FILE - Opponents of a multifaceted higher education bill protest across the Ohio Statehouse in Columbus, Ohio, May 17, 2023. (AP Photo/Samantha Hendrickson, File)

Credit: AP

Credit: AP

FILE - Opponents of a multifaceted higher education bill protest across the Ohio Statehouse in Columbus, Ohio, May 17, 2023. (AP Photo/Samantha Hendrickson, File)

COLUMBUS — A petition drive seeking the repeal of a recent Ohio law banning diversity, equity and inclusion programs as well as faculty strikes at public colleges and universities has fallen short of the signatures needed to place it before voters, organizers announced Thursday.

Surrounded by boxes of petitions, the organizers said they lacked the time and support to collect all 250,000 signatures needed to place a referendum on November’s ballot seeking to overturn the bill, which makes several higher education policy changes including the ban on DEI programs.

Absent those signatures, Senate Bill 1 is now in effect in Ohio as of today.

• MORE ON THE BILL: DeWine signs law to ban DEI at Ohio public colleges

The legislation cleared the GOP-led Legislature and was signed by Gov. Mike DeWine in March. Supporters say it will protect “intellectual diversity,” including welcoming more conservative voices on campuses.

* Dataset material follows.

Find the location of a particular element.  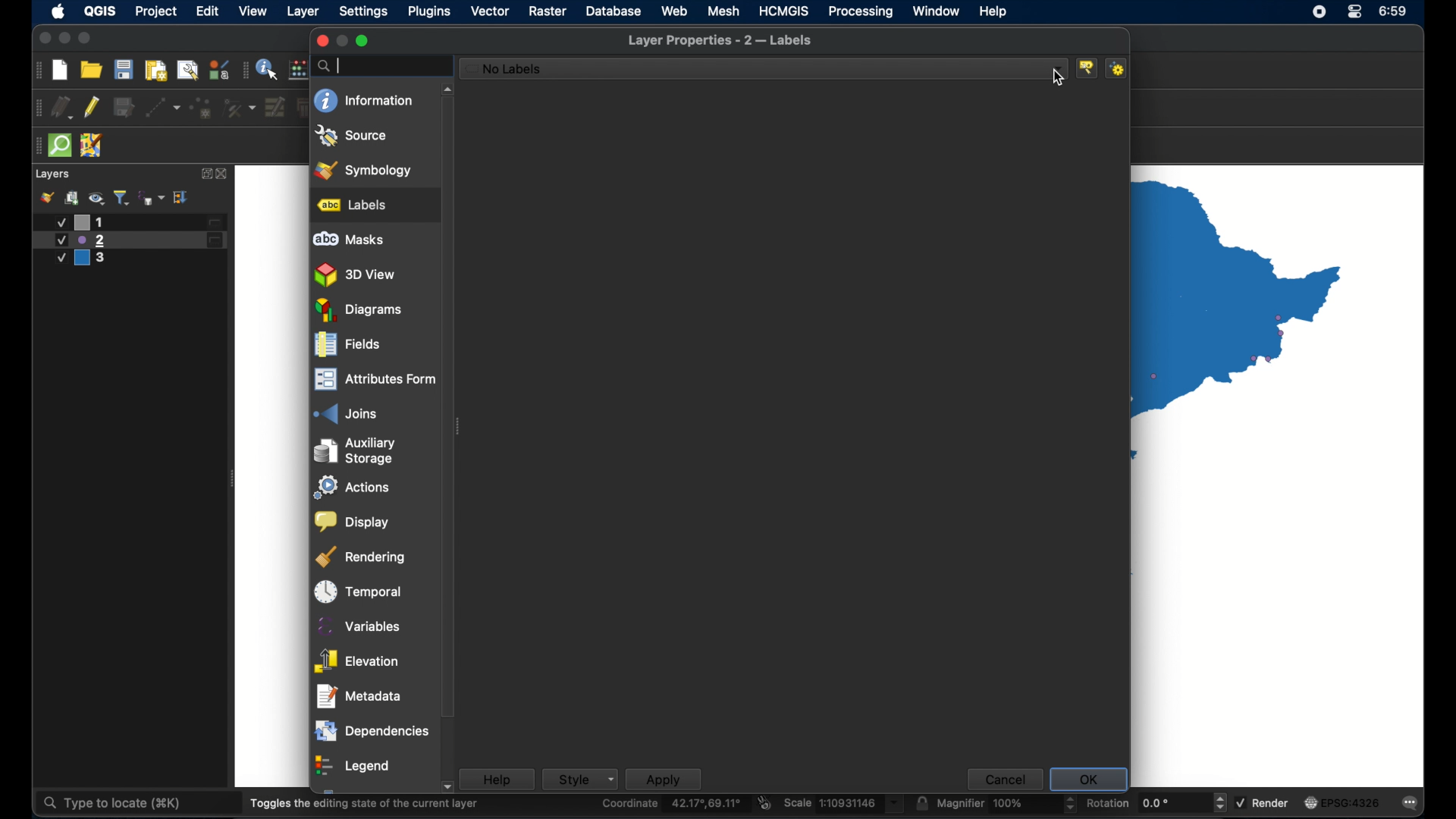

save edits is located at coordinates (124, 107).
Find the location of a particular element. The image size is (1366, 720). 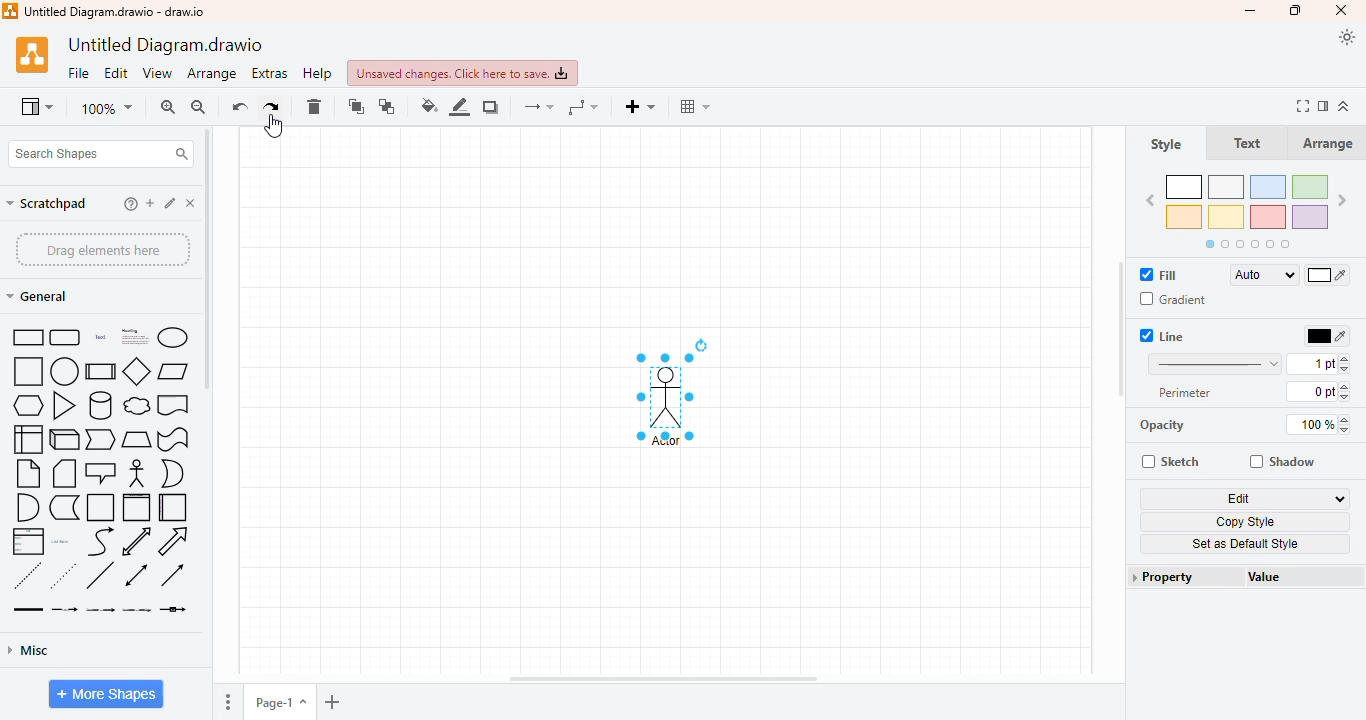

cylinder is located at coordinates (101, 406).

Among the provisions of Senate Bill 1, the Advance Ohio Higher Education Act:

Bans diversity, equity and inclusion initiatives on public college and university campuses and force current DEI initiatives to close, despite offering no definition of what actually constitutes a “DEI” initiative;

Allows the state to withhold funds for non-compliance with the bill;

Requires universities to “Affirm and declare that the state institution will not encourage, discourage, require or forbid students, faculty, or administrators to endorse, assent to, or publicly express a given ideology, political stance, or view of a social policy, nor will the institution require students to do any of those things to obtain an undergraduate or post-graduate degree”;

Requires students to take a state-designed American civics or history class before being awarded a bachelor’s degree;

Automatically eliminates any university degree program that awards fewer than five degrees per year on a three-year rolling average;

Prohibits full-time university faculty from striking;

Requires state training for university trustees and reduce trustee terms from nine years to six.

Opponents of the legislation numbered in the thousands. Educators and students delivered hours of opposition testimony and staged protests at the Statehouse, decrying the measure as an anti-labor government encroachment on academic freedom.

Schools that violate the measure would risk losing their state funding.